Key findings of the 2021 Report on Bosnia and Herzegovina

The fundamentals of the accession process

Regarding the political criteria, legislative and executive authorities had a low output due to political polarisation and the disruption caused by pandemic. The Federation entity government is still acting in a caretaker role.  Bosnia and Herzegovina’s Constitution remains in breach of the European Convention on Human Rights (ECHR), following the Sejdić-Finci and related cases. An inter-agency working group, is expected to discus electoral and constitutional reforms, was established in May 2021. Municipal elections were held in Mostar in December 2020, for the first time since 2008. The Stabilisation and Association Parliamentary Committee met and adopted its rules of procedures in June 2021, following a five-year stalemate. Inclusive process of electoral reform, through genuine dialogue and in line with European standards that would eliminate all forms of inequality and discrimination in the electoral process, is paramount. No progress was made in improving the electoral framework in line with European standards and ensuring transparency of political party financing. Bosnia and Herzegovina has yet to address the recommendations by the Office for Democratic Institutions and Human Rights of the Organisation for Security and Cooperation in Europe (OSCE/ODIHR), the Venice Commission and the Council of Europe’s Group of States against Corruption (GRECO). A number of Constitutional Court decisions have yet to be fully enforced. The development of a national programme for the adoption of the EU acquis is still pending. Limited progress was made in ensuring an enabling environment for civil society.

Bosnia and Herzegovina is at an early stage of preparation with public administration reform (PAR); some progress was made by adopting the action plan on public administration reform as well as strategies on public financial management at all levels of government. The country needs to ensure a professional and depoliticised civil service and a coordinated countrywide approach to policy-making.
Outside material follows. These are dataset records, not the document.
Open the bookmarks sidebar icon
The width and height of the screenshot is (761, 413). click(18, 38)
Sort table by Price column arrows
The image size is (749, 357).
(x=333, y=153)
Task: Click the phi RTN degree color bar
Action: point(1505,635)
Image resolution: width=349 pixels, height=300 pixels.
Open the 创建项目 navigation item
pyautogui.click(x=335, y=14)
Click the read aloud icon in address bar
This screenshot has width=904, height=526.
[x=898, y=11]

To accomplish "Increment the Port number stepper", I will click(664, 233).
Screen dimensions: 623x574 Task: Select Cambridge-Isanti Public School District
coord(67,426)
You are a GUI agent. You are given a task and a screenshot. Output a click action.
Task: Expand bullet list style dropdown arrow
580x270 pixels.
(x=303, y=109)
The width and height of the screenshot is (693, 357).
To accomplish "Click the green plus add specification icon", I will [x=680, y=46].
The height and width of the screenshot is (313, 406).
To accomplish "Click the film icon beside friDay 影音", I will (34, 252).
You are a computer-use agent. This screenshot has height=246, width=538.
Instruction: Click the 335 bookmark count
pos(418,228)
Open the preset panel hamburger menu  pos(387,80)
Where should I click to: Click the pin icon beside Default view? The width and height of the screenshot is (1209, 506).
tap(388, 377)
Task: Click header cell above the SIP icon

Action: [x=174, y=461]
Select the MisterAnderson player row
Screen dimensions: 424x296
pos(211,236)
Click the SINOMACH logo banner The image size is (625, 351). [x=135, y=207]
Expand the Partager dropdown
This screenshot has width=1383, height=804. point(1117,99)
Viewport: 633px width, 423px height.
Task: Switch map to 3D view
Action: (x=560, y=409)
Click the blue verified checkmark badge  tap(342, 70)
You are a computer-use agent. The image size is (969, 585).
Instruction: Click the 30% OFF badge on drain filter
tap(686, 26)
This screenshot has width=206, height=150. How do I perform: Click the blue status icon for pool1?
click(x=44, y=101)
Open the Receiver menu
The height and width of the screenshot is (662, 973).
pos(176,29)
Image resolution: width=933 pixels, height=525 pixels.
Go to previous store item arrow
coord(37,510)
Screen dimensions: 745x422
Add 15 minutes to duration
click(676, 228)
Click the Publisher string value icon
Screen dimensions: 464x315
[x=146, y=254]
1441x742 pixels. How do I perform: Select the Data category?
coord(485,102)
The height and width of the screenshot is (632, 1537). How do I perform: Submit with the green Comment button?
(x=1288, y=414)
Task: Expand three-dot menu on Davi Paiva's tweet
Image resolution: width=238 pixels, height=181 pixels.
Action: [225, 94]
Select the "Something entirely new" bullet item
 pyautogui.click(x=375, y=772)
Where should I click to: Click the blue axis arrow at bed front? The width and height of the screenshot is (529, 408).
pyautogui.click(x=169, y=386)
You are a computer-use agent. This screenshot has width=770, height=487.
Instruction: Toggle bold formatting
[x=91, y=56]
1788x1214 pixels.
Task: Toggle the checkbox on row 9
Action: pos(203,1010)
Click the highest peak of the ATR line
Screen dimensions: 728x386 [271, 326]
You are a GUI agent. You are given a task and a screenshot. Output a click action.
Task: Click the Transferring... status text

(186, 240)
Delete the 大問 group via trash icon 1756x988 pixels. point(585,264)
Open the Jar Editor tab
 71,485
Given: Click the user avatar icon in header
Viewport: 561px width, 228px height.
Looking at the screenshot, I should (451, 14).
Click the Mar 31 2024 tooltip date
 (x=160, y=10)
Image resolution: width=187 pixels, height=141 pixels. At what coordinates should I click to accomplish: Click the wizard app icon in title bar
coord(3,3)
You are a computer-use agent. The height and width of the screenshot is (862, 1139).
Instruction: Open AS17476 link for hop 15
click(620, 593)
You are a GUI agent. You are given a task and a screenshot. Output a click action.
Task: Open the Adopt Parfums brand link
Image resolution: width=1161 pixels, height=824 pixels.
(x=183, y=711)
Bosnia and Herzegovina is at an early stage/has some level of preparation as regards its judiciary. No progress was made in this area over the reporting period. The authorities have taken limited action to address the findings of the Expert Report on Rule of Law issues (‘Priebe report’). Integrity amendments are due to enter in parliamentary procedure; their adoption is key to establish a credible and rigorous system of verification of financial statements of judicial office holders. Persistent and evident signs of deterioration continue to require urgent measures to strengthen the integrity of and regain citizens’ trust in the judiciary. Lack of commitment to judicial reform from political actors, and the poor functioning of the judicial system continued to undermine the citizens’ enjoyment of rights and the fight against corruption and organised crime.

Bosnia and Herzegovina is at an early stage/has some level of preparation in the prevention and fight against corruption and organised crime. No progress was made in this area over the reporting period; urgent action is required to adopt the pending legislation on public procurement and conflict of interest. During the pandemic, the negative effects of widespread corruption and signs of political capture continued to manifest strongly during the pandemic, directly affecting the wellbeing of citizens. The selective and non-transparent prosecution and judicial follow-up of corruption cases is a cause of concern. There are systemic shortcomings in the operational cooperation among law enforcement agencies and a very limited exchange of intelligence. The police are vulnerable to political interference. Financial investigations and asset seizures are largely ineffective. Although some preparatory steps were taken, the contact point for cooperation with Europol is not yet operational. Bosnia and Herzegovina has not taken any steps to establish cooperation with Eurojust. The country needs to continue its efforts in the fight against terrorism and drug trafficking and increase its capacity to do so.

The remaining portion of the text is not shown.